Robert Muehsig
Robert Muehsig

Reputation: 5326

Multiple OpenIdConnectAuthentication-Middlewares for Multitenancy

We are trying to use the marvelous IdentityServer for our product. Your application should be able to work with different tenants and each tenant might have their own identityproviders.

The IdentityServer part "could" (it works, but I'm not sure if this is super clever) be solved like this:

 app.Map("/demotenant", (test) =>
        {
            test.UseIdentityServer(new IdentityServerOptions
            {
                SiteName = "Embedded IdentityServer",
                SigningCertificate = Certificate.Load(),
                Factory = factory,
                RequireSsl = false,
                AuthenticationOptions = new AuthenticationOptions
                {
                    EnableLocalLogin = false,
                    IdentityProviders = ConfigureIdentityProviders, 
                },
            });
        });

 app.Map("/demotenant2", (test) =>
        {
            test.UseIdentityServer(new IdentityServerOptions
            {
                SiteName = "Embedded IdentityServer",
                SigningCertificate = Certificate.Load(),
                Factory = factory,
                RequireSsl = false,
                AuthenticationOptions = new AuthenticationOptions
                {
                    EnableLocalLogin = false,
                    IdentityProviders = ConfigureIdentityProviders, 
                },
            });
        });

Now I tried to use this from my webapplication. When I'm working on /demotenant it should use the /demotenant-identity-server etc.

app.Map("/demotenant", (test) =>
{
    test.UseCookieAuthentication(new CookieAuthenticationOptions()
    {
        AuthenticationType = "cookies",
    });
    test.UseOpenIdConnectAuthentication(new OpenIdConnectAuthenticationOptions()
    {
        AuthenticationType = "oidc",
        SignInAsAuthenticationType = "cookies",
        Authority = "http://localhost:63958/demotenant",
        ClientId = "webapp",
        RedirectUri = "http://localhost:57354/",
        ResponseType = "id_token",
        Scope = "openid",
        Notifications = new OpenIdConnectAuthenticationNotifications
        {
            RedirectToIdentityProvider = async f =>
            {
                f.ProtocolMessage.AcrValues = "datasourceId:test";
            }, 
        },
    });
});

app.Map("/demotenant2", (test) =>
{
    test.UseCookieAuthentication(new CookieAuthenticationOptions()
    {
        AuthenticationType = "cookies",
    });

    test.UseOpenIdConnectAuthentication(new OpenIdConnectAuthenticationOptions()
    {
        AuthenticationType = "oidc",
        SignInAsAuthenticationType = "cookies",
        Authority = "http://localhost:63958/demotenant2",
        ClientId = "webapp",
        RedirectUri = "http://localhost:57354/",
        ResponseType = "id_token",
        Scope = "openid",
        Notifications = new OpenIdConnectAuthenticationNotifications
        {
            RedirectToIdentityProvider = async f =>
            {
                f.ProtocolMessage.AcrValues = "datasourceId:test";
            }
        },
    });
});

Unfortunately it doesn't work or at least I can't trigger the authentication flow.

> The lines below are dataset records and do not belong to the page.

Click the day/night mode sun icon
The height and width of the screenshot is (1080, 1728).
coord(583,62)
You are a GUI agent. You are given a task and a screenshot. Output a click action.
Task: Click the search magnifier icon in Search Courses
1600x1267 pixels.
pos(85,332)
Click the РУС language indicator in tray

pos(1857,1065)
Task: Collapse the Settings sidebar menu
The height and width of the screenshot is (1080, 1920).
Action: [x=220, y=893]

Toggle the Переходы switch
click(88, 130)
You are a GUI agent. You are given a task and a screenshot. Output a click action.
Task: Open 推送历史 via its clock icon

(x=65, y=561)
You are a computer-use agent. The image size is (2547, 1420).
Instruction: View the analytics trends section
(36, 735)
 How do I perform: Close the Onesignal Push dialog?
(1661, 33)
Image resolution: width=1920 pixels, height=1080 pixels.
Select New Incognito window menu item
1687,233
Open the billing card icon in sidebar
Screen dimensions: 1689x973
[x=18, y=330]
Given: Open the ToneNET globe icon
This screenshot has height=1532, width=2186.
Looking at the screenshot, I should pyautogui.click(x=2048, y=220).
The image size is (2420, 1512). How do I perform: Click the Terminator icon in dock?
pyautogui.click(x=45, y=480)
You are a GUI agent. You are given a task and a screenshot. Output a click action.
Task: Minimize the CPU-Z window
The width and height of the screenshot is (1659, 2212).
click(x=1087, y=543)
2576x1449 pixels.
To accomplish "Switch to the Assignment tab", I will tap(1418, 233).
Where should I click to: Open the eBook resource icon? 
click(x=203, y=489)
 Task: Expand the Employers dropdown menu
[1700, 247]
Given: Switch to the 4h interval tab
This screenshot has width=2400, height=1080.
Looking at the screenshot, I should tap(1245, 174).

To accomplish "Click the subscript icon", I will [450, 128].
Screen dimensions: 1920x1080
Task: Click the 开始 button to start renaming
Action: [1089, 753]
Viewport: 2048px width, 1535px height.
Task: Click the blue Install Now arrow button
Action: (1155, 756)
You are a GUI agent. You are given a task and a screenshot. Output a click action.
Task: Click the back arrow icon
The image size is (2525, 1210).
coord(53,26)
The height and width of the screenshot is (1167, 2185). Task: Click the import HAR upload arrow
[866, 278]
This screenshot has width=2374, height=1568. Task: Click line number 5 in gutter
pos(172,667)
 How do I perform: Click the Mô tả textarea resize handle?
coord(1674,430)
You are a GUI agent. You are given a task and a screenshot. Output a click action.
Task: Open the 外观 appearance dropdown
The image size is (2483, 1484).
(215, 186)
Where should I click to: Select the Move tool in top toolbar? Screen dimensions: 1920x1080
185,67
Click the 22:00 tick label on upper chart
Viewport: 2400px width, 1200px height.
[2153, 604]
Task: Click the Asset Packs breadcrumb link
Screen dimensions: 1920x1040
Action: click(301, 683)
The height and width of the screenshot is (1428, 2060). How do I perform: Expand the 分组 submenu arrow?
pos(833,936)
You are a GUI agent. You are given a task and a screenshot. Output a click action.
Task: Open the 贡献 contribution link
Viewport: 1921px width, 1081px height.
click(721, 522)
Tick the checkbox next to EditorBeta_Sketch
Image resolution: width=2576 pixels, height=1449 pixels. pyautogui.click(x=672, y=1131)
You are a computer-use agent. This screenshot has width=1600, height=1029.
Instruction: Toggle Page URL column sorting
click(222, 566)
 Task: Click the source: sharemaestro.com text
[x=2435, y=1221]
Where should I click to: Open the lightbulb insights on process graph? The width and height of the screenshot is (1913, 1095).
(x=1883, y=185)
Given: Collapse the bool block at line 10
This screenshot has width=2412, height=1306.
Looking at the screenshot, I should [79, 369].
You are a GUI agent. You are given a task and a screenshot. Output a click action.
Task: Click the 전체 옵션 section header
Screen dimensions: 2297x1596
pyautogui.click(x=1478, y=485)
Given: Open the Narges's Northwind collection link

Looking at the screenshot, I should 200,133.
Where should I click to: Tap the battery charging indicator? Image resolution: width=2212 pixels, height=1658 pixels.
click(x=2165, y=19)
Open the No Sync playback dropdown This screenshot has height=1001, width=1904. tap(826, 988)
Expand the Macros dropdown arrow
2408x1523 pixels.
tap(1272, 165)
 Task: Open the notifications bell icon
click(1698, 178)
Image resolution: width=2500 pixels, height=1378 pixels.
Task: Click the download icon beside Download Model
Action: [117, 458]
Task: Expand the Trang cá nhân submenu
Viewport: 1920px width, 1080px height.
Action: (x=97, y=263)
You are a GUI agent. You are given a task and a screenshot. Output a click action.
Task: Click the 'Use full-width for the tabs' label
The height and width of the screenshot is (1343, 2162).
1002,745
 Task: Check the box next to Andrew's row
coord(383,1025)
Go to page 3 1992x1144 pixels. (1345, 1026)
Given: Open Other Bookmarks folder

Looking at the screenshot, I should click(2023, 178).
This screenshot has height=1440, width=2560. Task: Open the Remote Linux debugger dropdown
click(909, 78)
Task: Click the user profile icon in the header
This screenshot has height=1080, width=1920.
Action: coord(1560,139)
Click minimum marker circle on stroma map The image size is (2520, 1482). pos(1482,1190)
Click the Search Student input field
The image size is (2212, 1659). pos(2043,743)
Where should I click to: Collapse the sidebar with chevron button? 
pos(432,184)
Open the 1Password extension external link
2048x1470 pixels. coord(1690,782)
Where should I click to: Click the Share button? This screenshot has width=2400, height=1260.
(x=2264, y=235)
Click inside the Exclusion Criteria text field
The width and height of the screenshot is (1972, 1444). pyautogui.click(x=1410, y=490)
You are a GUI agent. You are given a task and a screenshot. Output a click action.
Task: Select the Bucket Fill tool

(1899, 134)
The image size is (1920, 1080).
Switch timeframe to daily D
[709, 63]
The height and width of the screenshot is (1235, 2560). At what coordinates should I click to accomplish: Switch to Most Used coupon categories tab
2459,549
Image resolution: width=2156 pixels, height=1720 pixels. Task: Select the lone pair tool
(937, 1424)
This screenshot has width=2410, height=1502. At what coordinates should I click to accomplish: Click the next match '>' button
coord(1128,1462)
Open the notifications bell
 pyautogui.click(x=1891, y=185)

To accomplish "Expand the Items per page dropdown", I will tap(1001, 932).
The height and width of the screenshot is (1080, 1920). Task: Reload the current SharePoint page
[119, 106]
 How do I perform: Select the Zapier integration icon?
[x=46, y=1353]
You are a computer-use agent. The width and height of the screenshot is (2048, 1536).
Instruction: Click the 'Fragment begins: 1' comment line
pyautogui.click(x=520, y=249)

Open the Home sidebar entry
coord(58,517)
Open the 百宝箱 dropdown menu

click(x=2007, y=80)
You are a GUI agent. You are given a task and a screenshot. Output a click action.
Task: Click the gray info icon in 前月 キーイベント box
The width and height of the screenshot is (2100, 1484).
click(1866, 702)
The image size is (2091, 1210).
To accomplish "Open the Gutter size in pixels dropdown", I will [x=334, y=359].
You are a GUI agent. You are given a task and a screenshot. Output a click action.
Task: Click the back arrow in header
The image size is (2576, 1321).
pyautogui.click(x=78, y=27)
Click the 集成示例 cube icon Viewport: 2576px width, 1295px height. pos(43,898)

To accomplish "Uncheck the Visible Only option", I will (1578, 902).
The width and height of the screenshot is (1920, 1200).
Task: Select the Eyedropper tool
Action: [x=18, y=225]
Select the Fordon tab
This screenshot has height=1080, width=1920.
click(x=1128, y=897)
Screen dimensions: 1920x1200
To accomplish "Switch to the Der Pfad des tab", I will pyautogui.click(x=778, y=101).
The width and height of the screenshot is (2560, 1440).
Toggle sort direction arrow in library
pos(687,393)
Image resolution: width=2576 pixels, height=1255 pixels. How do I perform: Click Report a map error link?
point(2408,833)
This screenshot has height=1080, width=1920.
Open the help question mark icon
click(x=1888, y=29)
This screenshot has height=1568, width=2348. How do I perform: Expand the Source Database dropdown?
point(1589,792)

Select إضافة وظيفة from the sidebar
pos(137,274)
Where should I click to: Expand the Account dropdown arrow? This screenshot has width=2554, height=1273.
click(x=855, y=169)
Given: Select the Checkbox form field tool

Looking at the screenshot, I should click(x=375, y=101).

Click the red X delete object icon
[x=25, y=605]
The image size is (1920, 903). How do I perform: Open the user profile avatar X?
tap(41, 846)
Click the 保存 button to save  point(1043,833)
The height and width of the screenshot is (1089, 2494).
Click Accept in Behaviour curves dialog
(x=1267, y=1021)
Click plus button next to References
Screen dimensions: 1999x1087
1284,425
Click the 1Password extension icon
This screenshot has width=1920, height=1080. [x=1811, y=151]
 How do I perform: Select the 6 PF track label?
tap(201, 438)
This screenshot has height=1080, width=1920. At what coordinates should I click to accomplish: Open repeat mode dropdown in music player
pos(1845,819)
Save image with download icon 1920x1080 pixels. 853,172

My "simple" sample just use the [Authorize] attribute, which magically redirects me to my IdentityServer. So the question is:
- Is it possible to trigger one of the authroization based on a routing, if yes: How?

Upvotes: 0

Views: 923

Answers (1)

Saravanan
Saravanan

Reputation: 7854

Kindly note that, you should not have to use the app.Map to route to the Identity providers [IDP] based on the tenant. In the IdentityServer, you will have to figure out the exact IDP based on the tenant. Then you can just call the challenge on that particular IDP.

Steps

  1. Identify the tenant
  2. Look-up the IDP for the tenant
  3. Now, from the registered IDP's from the Owin Middlewares, you will have to invoke the challenge. 4.The end points / clientID & secrets are to be resolved from the identified tenant.
  4. This enables a fully dynamic pipeline without tenant specific routes as in a Multi-tenant production app, we do not want to make a fresh deployment update for each new tenant that we bring on-board.
  5. For Example, in case of a tenant opting for Social Identity providers, the loginmodel.Providers will contain all the login options like Facebook, Google, Twitter etc
  6. The user can choose and click on login.

Code sample to resolve the endpoint uris based on a tenant from an OWIN Middleware OnDemandEndpoints = async (clientid, EndpointUriTypes) => { var endpointResolver = ServiceLocator.Resolve<IClientEndpointResolver>(); return await endpointResolver.ResolveEndpointUri(EndpointUriTypes, clientid); },

There needs to be some context that can carry your tenant context across the middleware so that from the endpoint resolution to the clientId and ClientSecrets can be resolved dynamically.